All you have to do is look at the timing of this story to realize what Howard's attempting to do. With NBA teams preparing to wheel and deal on the day of the annual draft, Howard wants them to keep him in mind. He wants the Rockets and Mavs to make sure to clear enough space to sign him. From this vantage point, what he's hoping to do is scare the Lakers into a sign-and-trade deal with the Los Angeles Clippers. If they truly believe they're about to lose him without getting anything in return, perhaps they will allow Chris Paul and Howard to take over the city. It's hard to imagine something like that happening, but that's not going to keep Howard from trying. Perhaps he's been emboldened by Paul's ability to hand-pick one of the best coaches in the NBA.
The one advantage the Mavs have over the Rockets is a depleted roster. Yes, you read that correctly. In Houston, Howard would have to share the spotlight with a Kobe Bryant-like chucker known as James Harden. This is a man who doesn't have any qualms launching 20 shots (or many more) per game. Nowitzki on the other hand is an incredibly unselfish player. He would welcome the presence of the most dominant center in the game (sorry, Roy).
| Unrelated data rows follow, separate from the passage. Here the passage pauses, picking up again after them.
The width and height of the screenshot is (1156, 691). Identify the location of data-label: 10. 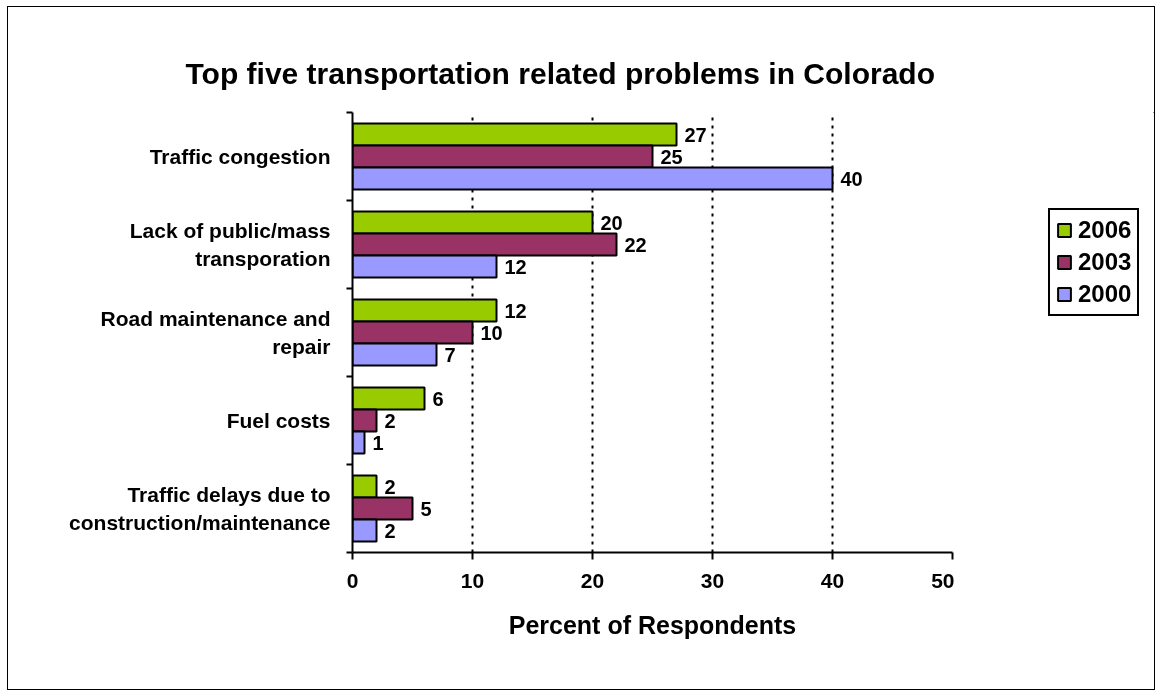
(492, 332).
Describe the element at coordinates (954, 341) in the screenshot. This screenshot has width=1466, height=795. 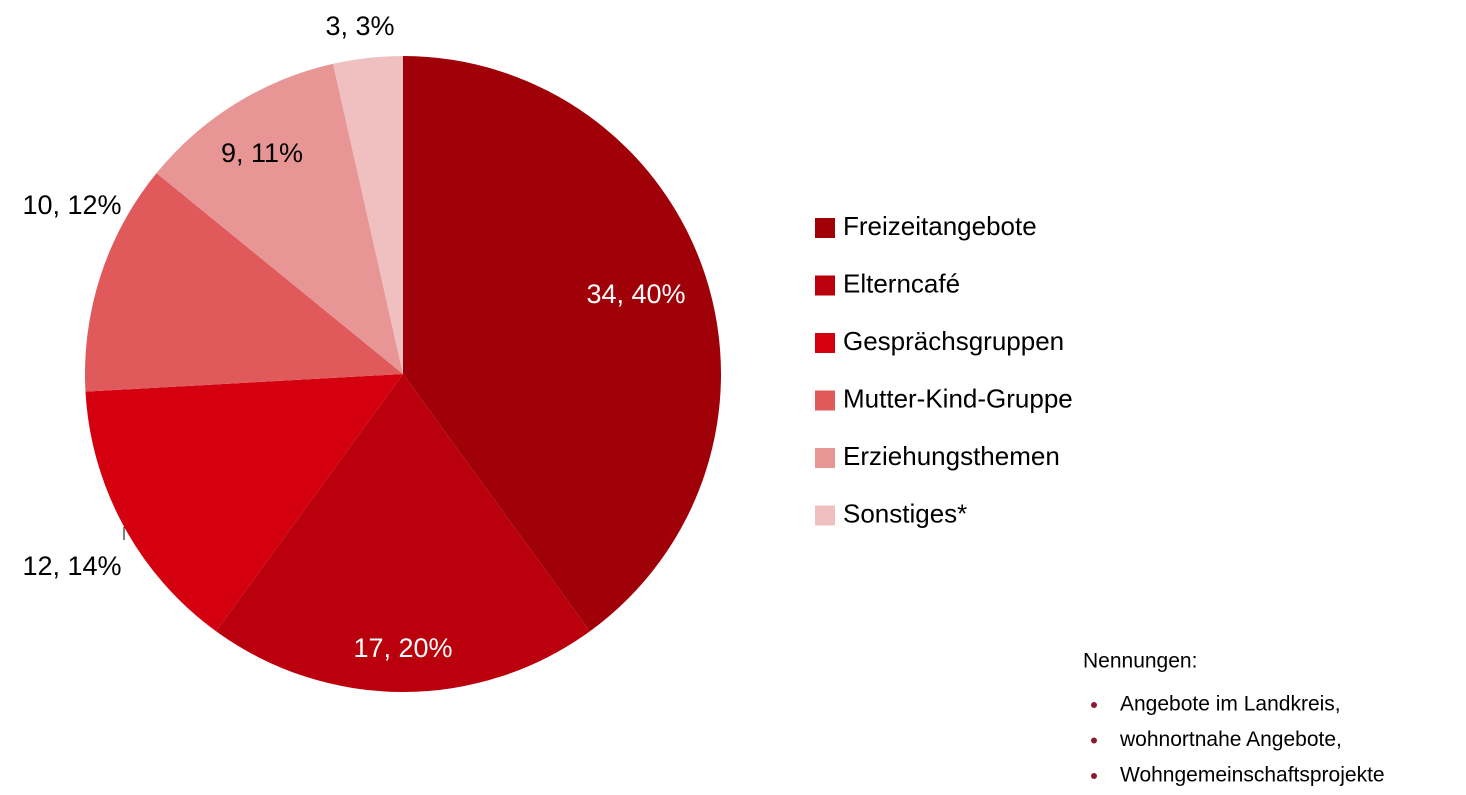
I see `legend-label: Gesprächsgruppen` at that location.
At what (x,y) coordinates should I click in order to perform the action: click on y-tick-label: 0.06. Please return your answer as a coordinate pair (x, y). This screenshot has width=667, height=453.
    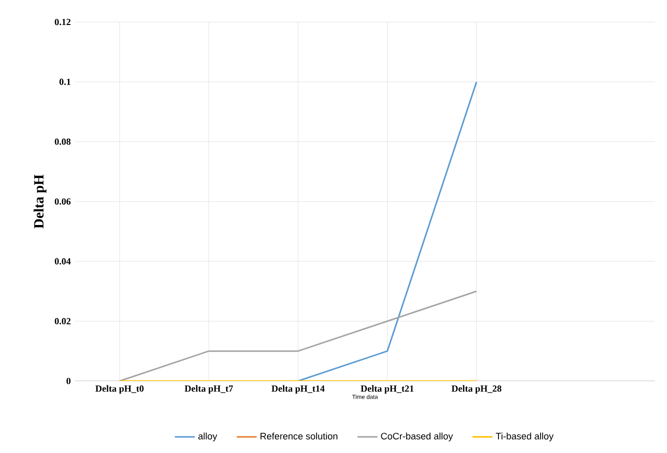
    Looking at the image, I should click on (62, 202).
Howard would eventually wear out his welcome in Dallas, but he's still worth the risk. Unlike Mike D'Antoni, Carlisle wouldn't have a problem adjusting his offense to Howard's strengths. The Mavs coach has shown that he can persuade players previously known for their selfishness to embrace the team concept. An aging Vince Carter could be Exhibit A. Plain and simple, Carlisle is not intimidated by any player. He knew that Jason Kidd had the reputation for taking down head coaches, but he never let that affect any of his dealings with the point guard. If Carlisle can't find common ground with Howard, then maybe it's a hopeless case.
Prepare to read several more reports like this one in the coming weeks. Howard wants as many teams as possible involved. But if you're a Mavs fan putting all your eggs in the free-agency basket, you're ignoring this organization's history
Cuban and Donnie Nelson have done a remarkable job building around Nowitzki over the past decade. But when it comes to making Nowitzki the second-best player on the roster, they've come up empty.
The only thing we truly know about Howard is that he's wildly unpredictable. And quite honestly that's the only thing that gives the Mavs any chance of landing him.